Comments • Error in number of Errors? • There also seems to be an error in the paper regarding number of errors found. In the initial comments on the Plateau effect they stated that they found 30 errors ( 10 errors in first 2 hours plus 20 errors in the next 10 hours ). Later when they installed Randoop on a cluster they found an unspecified number of additional errors. • Claim that Randoop is Unbiased • As Randoop was not able to find other known errors I find this item less than convincing. Is it possible that Randoop is indeed biased internally in some fashion such that it missed the other known issues? I would be much more comfortable with stating that it is “relatively unbiased” or “differently biased” or even “significantly less biased” than stating unbiased outright when I do not know why it could not find the other errors. Regardless of the terminology, it is obvious that it is either less or differently biased as it found errors that were previously unknown
Comments • Plateau effect • In this type of production environment the best approach may be to dedicate a CPU to run Randoop continuously. By only stopping the execution to modify configuration files to exclude found and unfixed errors or when a fresh build of the component is available it can be stated that Randoop has found all of the errors that it is capable of finding at any specific point in time.

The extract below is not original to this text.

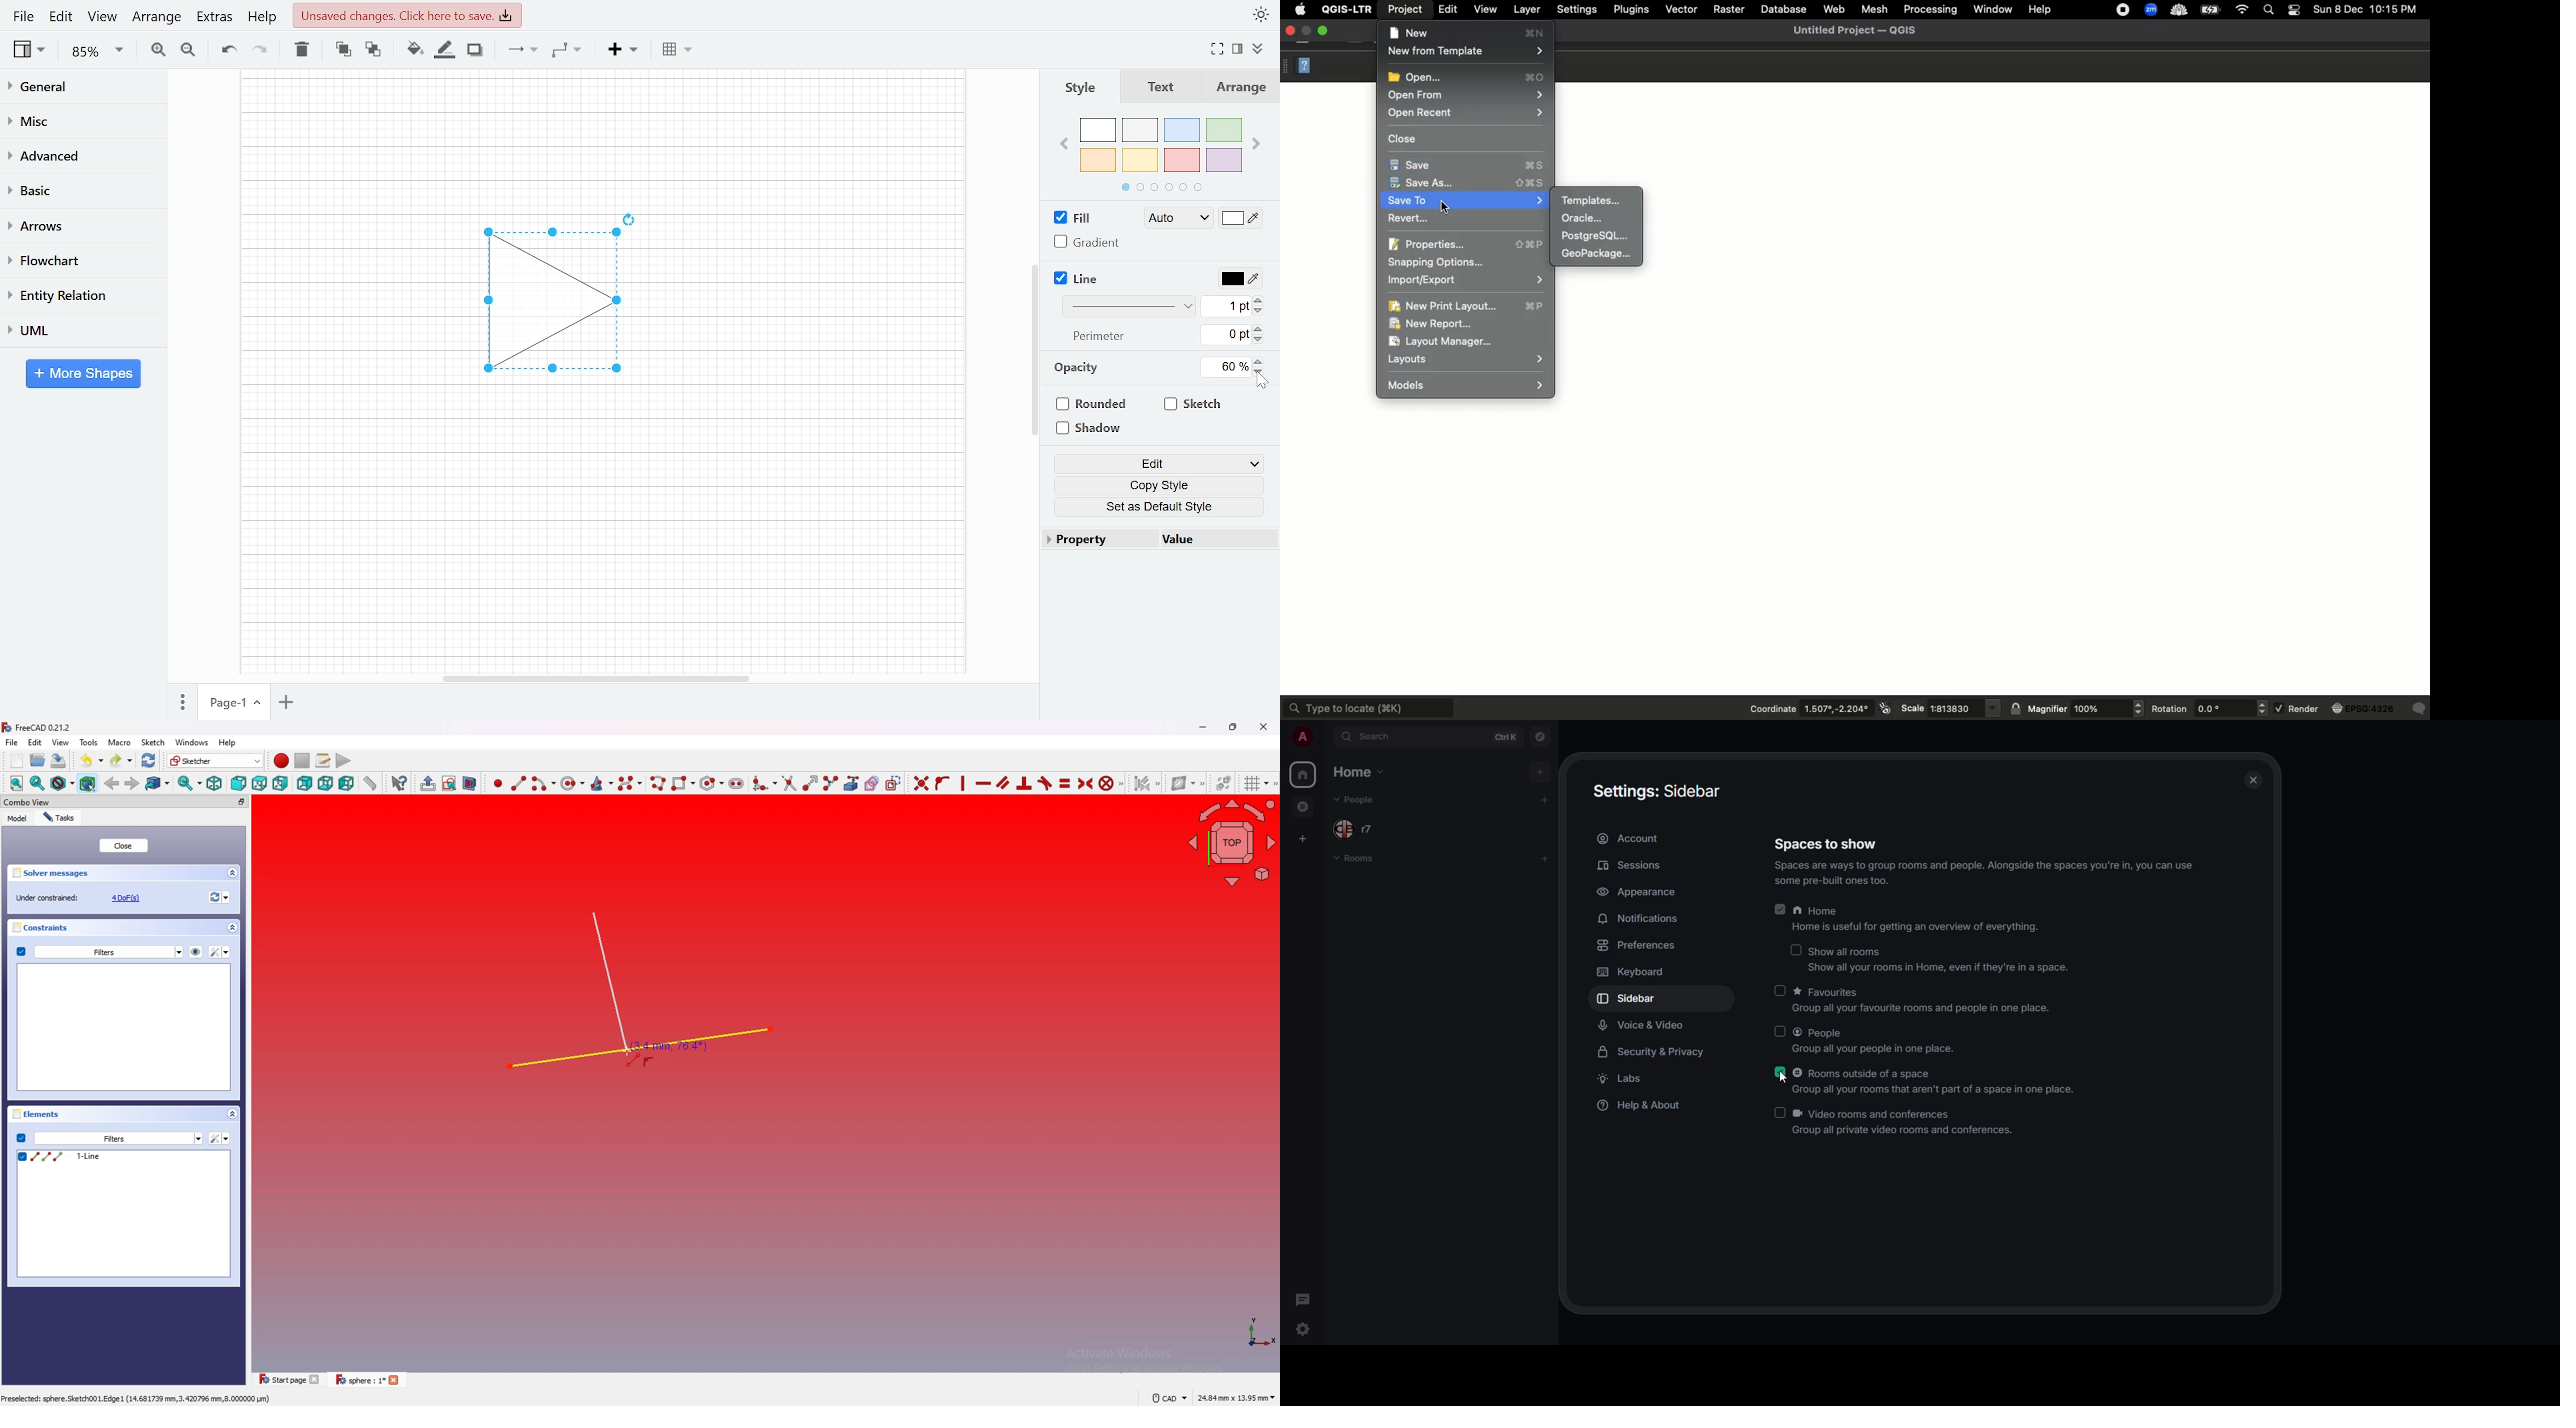 This screenshot has height=1428, width=2576. What do you see at coordinates (1262, 14) in the screenshot?
I see `Theme` at bounding box center [1262, 14].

The cost of running this tool continuously should be compared to the cost of a test engineer. If the burdened cost of the engineer is 120k per year that relates to 6k per error found. If Randoop costs the same per year as a person and finds a new error every two weeks it will still find more in a year than the person. I find it unlikely that in 150 hours of CPU time ( less than a week of real time ) where it found 30 errors, that it suddenly hit a plateau where it had found all of the detectable errors that it was capable of finding. • If the Plateau was truly “flat”, the cluster testing should not have revealed any additional errors. In practice, it did reveal some additional errors. This indicates that all findable errors had not been found. They go on to state that this was done using different seeds and configuration files. • This leads me to question just how random Randoop is. It would be interesting to try multiple runs with a single seed and different configuration files as well as runs with a single configuration file and different seeds. • Another question is to do with the Randoop Wrapper. Early in the paper it states that the Wrapper respawns Randoop using a different seed, yet the cluster testing states that a different seed was entered. Does the Wrapper generate a truly random seed to start Randoop?